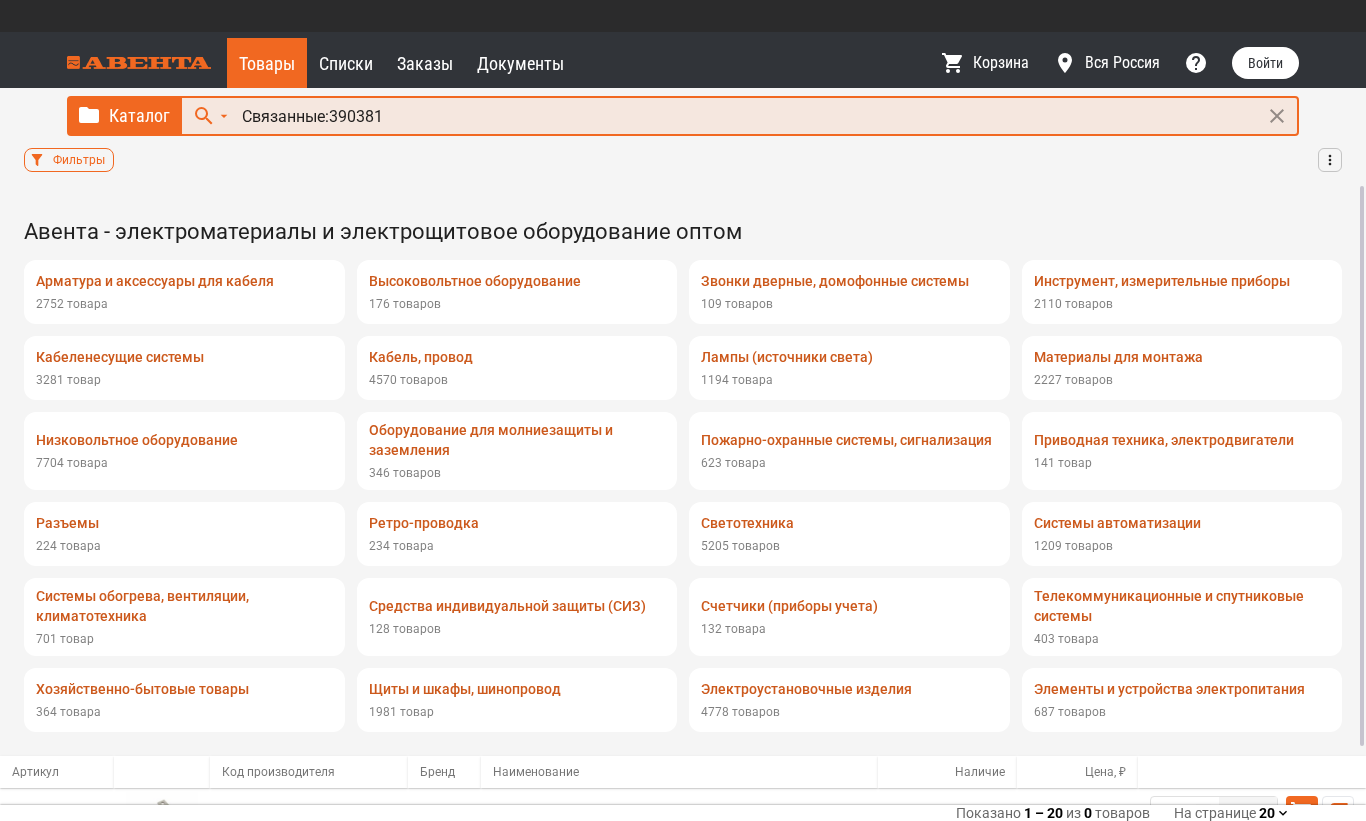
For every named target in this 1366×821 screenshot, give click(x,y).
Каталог (139, 115)
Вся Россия (1122, 62)
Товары (267, 63)
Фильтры (79, 160)
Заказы (425, 63)
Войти (1265, 63)
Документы (520, 63)
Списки (346, 63)
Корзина (1001, 62)
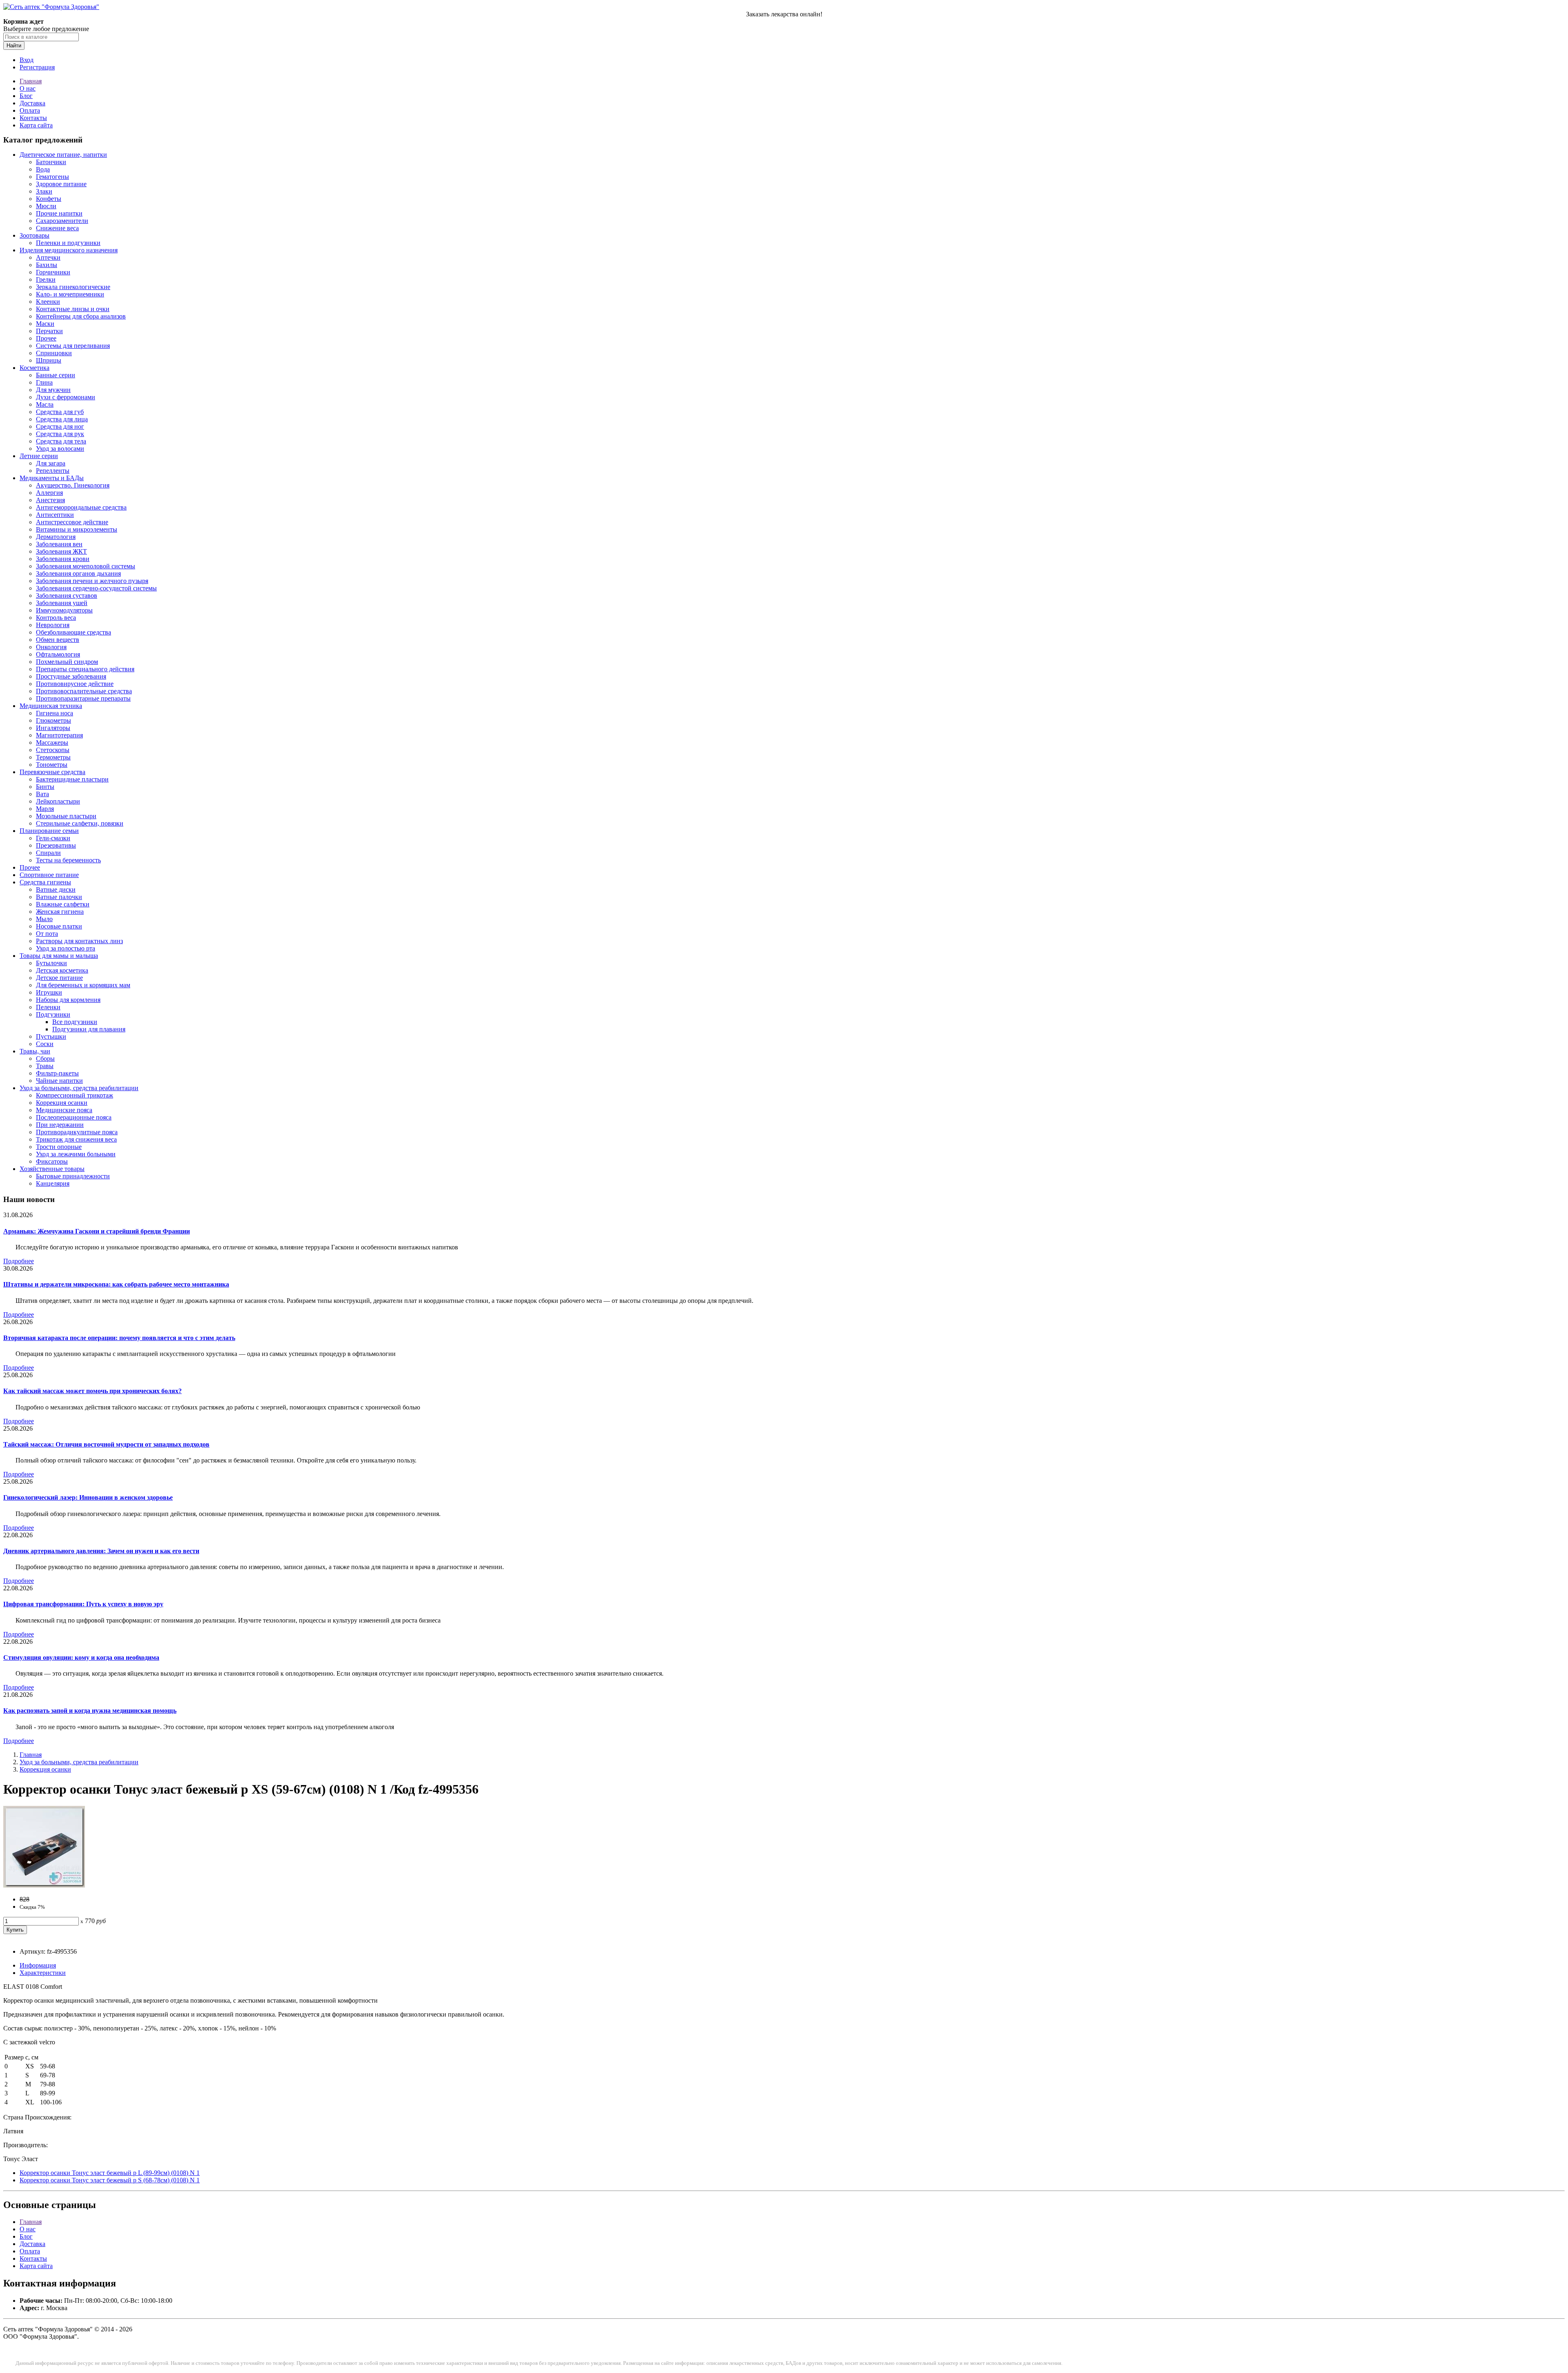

════════════════════

» **TASK DETAILS**: All of the data above should be printed again exactly, though none of the pictures belong in the copy.

» **FINISHED TASK**:
For every named target in this 1366×821 screenshot, give click(x,y).
Каталог (139, 115)
Вся Россия (1122, 62)
Товары (267, 63)
Фильтры (79, 160)
Заказы (425, 63)
Войти (1265, 63)
Документы (520, 63)
Списки (346, 63)
Корзина (1001, 62)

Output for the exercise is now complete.